Troubleshoot users' handheld devices
Research In Motion's (RIM's) BlackBerry is a PDA that gives you wireless access to your Exchange Server Inbox and Calendar. The BlackBerry has become one of the more prevalent solutions for providing wireless access to Exchange email and personal information manager (PIM) data. BlackBerry devices provide wireless access to Exchange data through BlackBerry Desktop Software (for one user) or BlackBerry Enterprise Server (for multiple users). Many organizations and government agencies deploy BlackBerry Enterprise Server as an enterprise solution to let emergency workers and other field personnel stay connected. If you have users who rely on BlackBerry devices, you should understand how these handhelds communicate and how to monitor them and troubleshoot their problems.
Links in a Chain
Figure 1, page 2, depicts the chain of components and services in a BlackBerry network—mailboxes on the Exchange server, the BlackBerry Enterprise Server system, the Internet, RIM's Server Routing Protocol (SRP) host, RIM's wireless relays, the Mobile Switching Offices (MSOs), radio cell base stations, and the BlackBerry device. BlackBerry Enterprise Server uses Messaging API (MAPI) Collaboration Data Objects (CDO) to interact with Exchange mailboxes. When BlackBerry Enterprise Server starts to monitor a mailbox, it registers itself with the Exchange server by logging on to the mailbox. When a new message arrives in the mailbox, the Exchange server generates a MAPI-based notification to alert BlackBerry Enterprise Server of the message's arrival. BlackBerry Enterprise Server reads the first 2000 bytes of the message (to save bandwidth, the server sends only the beginning of long messages), encrypts those bytes, and passes them over the Internet to the next link in the chain—the SRP host.
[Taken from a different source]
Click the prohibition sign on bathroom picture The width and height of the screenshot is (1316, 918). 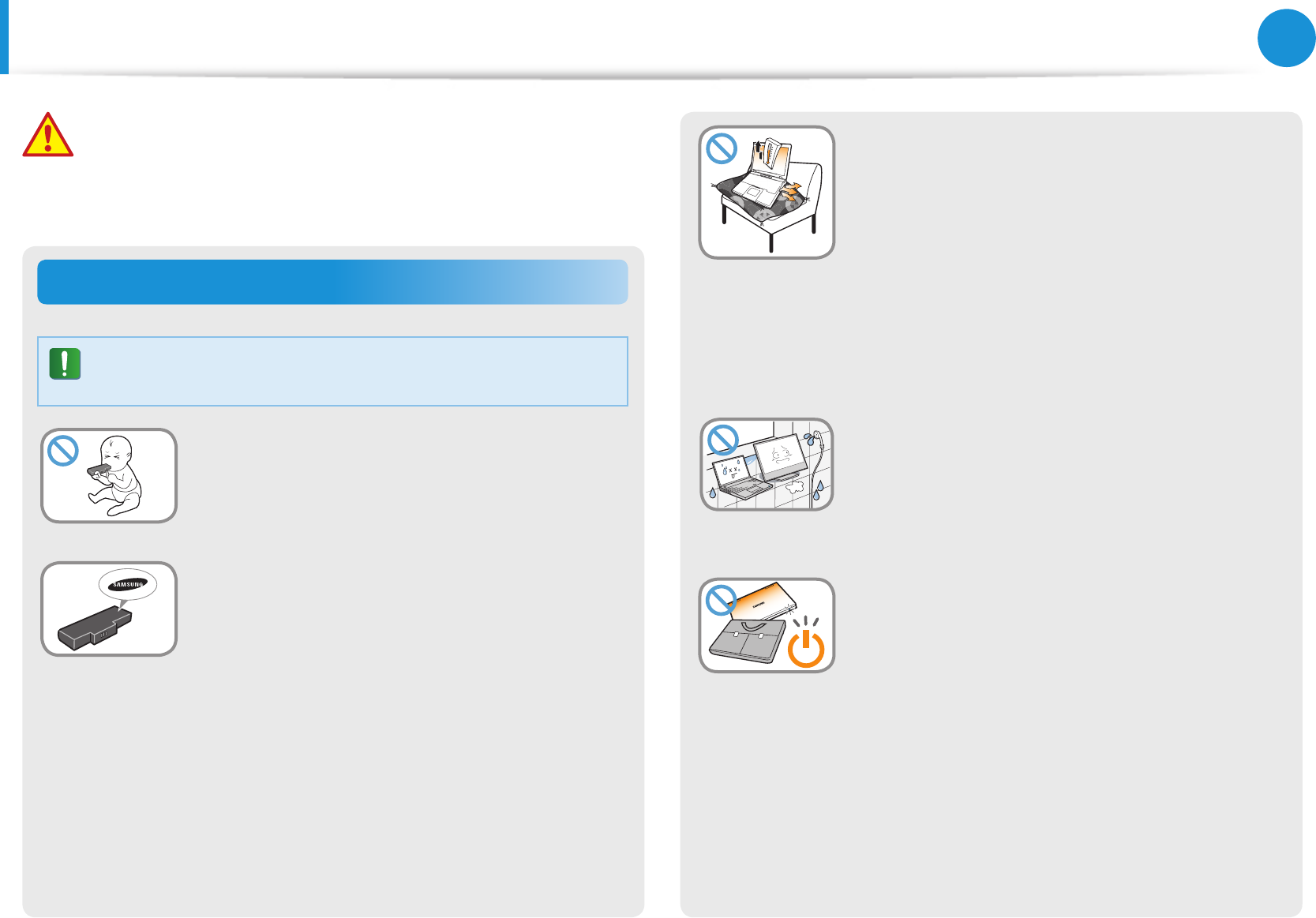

The SRP host is an Internet-accessible RIM server that accepts and authenticates communications sessions from the BlackBerry Enterprise Server system and determines which wireless network to use to communicate with the BlackBerry device. In North America, BlackBerry devices use one of three wireless networks—Mobitex, DataTAC, or General Packet Radio Service (GPRS). In Europe, BlackBerry devices use Global System for Mobile Communication (GSM)/GPRS exclusively. (Most of today's BlackBerry devices don't support roaming on networks outside their home territory. In other words, a US/Canadian BlackBerry doesn't function in Europe and vice versa, even when similar networks are available in both places, because although the networks use the same technology—e.g., GPRS—they use different frequency bands—1900MHz in North America and 900MHz or 1800MHz elsewhere. However, in October, RIM introduced the BlackBerry 6710, which supports international roaming.)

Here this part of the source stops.